A million cases of cancer that were not diagnosed in timely fashion, and in many cases remain undiagnosed today. WHO’s study was an analysis of “more than 240 different studies, providing the first comprehensive worldwide assessment of the impact of Covid on cancer care.” Here are the details:

The researchers found there had been a 23 per cent drop in the number of cancer diagnoses made after spring 2020, a 39 per cent decline in cancer screening, a 24 per cent drop in diagnostic procedures and a 28 per cent reduction in treatments.

The bottom line is a million cancer cases that were not timely identified. And this is a WHO study: if there is any group that is not anxious to reflect badly on governments’ covid decisions, it is WHO, which largely drove those decisions.

The Telegraph adds some data specific to Great Britain:

A previous study by the University of Oxford found there had been a “substantial impact” on cancer screening and diagnoses in the UK in 2020 and 2021 caused by the pandemic. It estimated that 18,000 breast, 13,000 colorectal, 10,000 lung, and 21,000 prostate cancer diagnoses were missed from March 2020 to December 2021.

The shutdowns that governments foolishly implemented as a result of the covid scare have had horrific consequences, and those consequences will continue to be felt for decades to come. Some of the negative fallout is quantifiable, like missed cancer diagnoses. Other consequences, like the impact on young people of missing a year or more of school, are harder to quantify but likely, in the long run, more devastating.

If there is a silver lining in this story, it lies in the fact that pretty much everyone now recognizes that the shutdowns, mask mandates and other voodoo medicine of the era of covid hysteria were worse than a mistake.
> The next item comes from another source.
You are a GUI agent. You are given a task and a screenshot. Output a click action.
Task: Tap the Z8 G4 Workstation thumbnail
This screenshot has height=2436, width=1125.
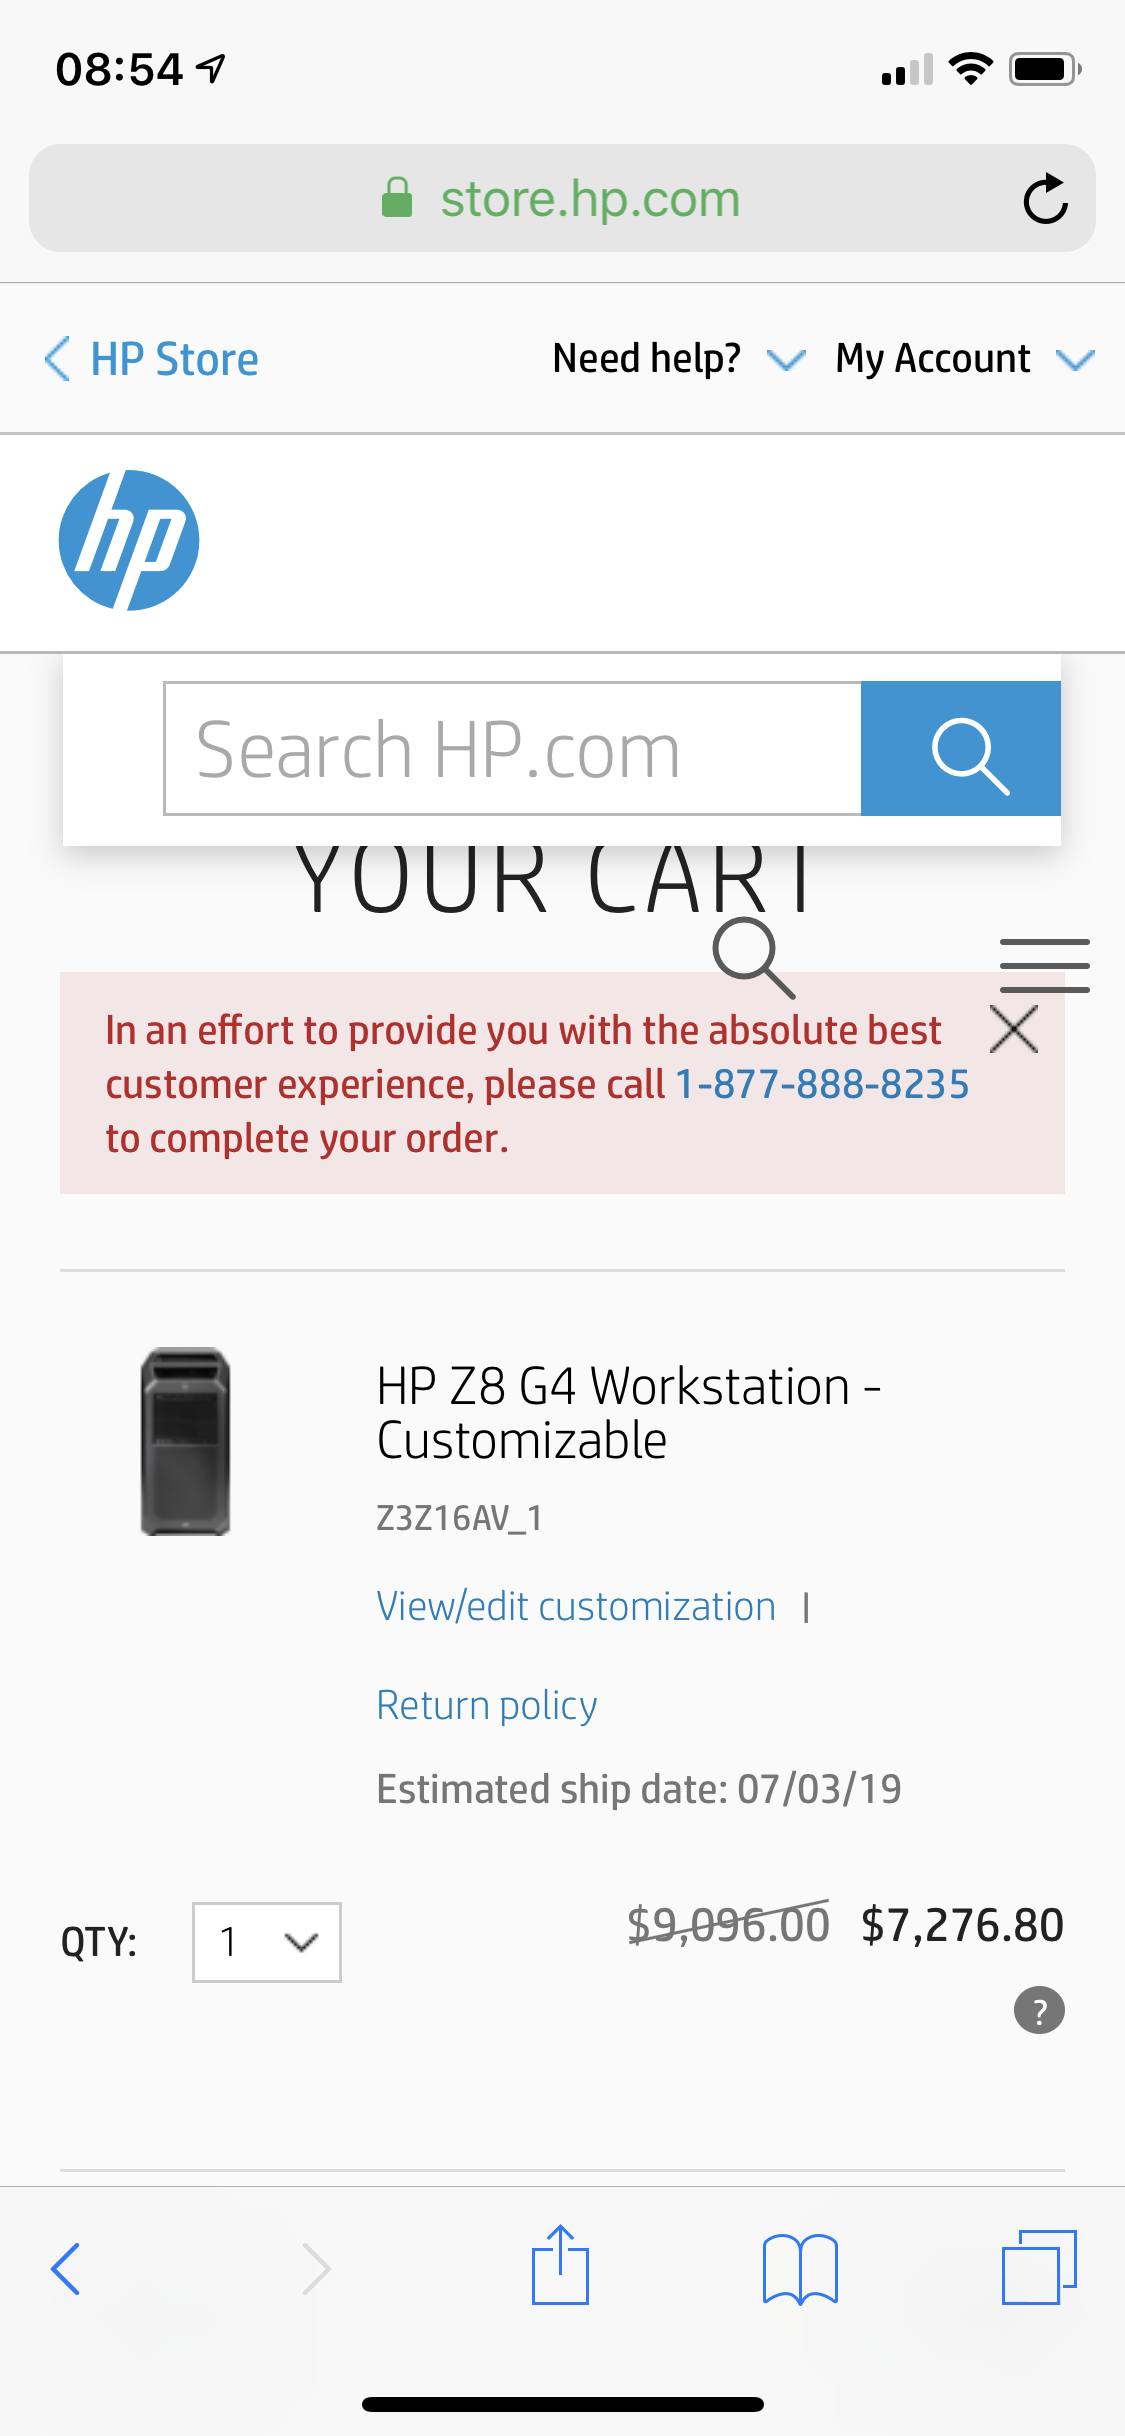coord(186,1441)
They were particularly unforgivable, because they were contrary to many decades of public health experience, and contrary to the public health guidance that existed in various agencies as of 2020–guidance that was promptly overruled when covid hysteria took hold in certain quarters.

Happily, a new day has dawned. There is every prospect that federal policy, at least, will return to the conventional wisdom that grew out of centuries of public health experience. This return to normalcy is exemplified by Donald Trump’s nomination of Dr. Jay Bhattacharya, a leading voice of common sense, as Director of the National Institutes of Health, where he will be well positioned to lead resistance to whatever pseudo-science may spring up in response to the next global epidemic.